[Records contained in a dataset]
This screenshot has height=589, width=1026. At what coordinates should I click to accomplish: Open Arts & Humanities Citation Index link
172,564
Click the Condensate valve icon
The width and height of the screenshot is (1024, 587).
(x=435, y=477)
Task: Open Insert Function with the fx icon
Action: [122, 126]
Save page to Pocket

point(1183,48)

_Directions for this task_: Set down each entry exactly as it appears above.

_Answer section_:
This screenshot has height=589, width=1026. At what coordinates should I click to accomplish: Open Arts & Humanities Citation Index link
172,564
Click the Condensate valve icon
The width and height of the screenshot is (1024, 587).
(x=435, y=477)
Task: Open Insert Function with the fx icon
Action: [122, 126]
Save page to Pocket

point(1183,48)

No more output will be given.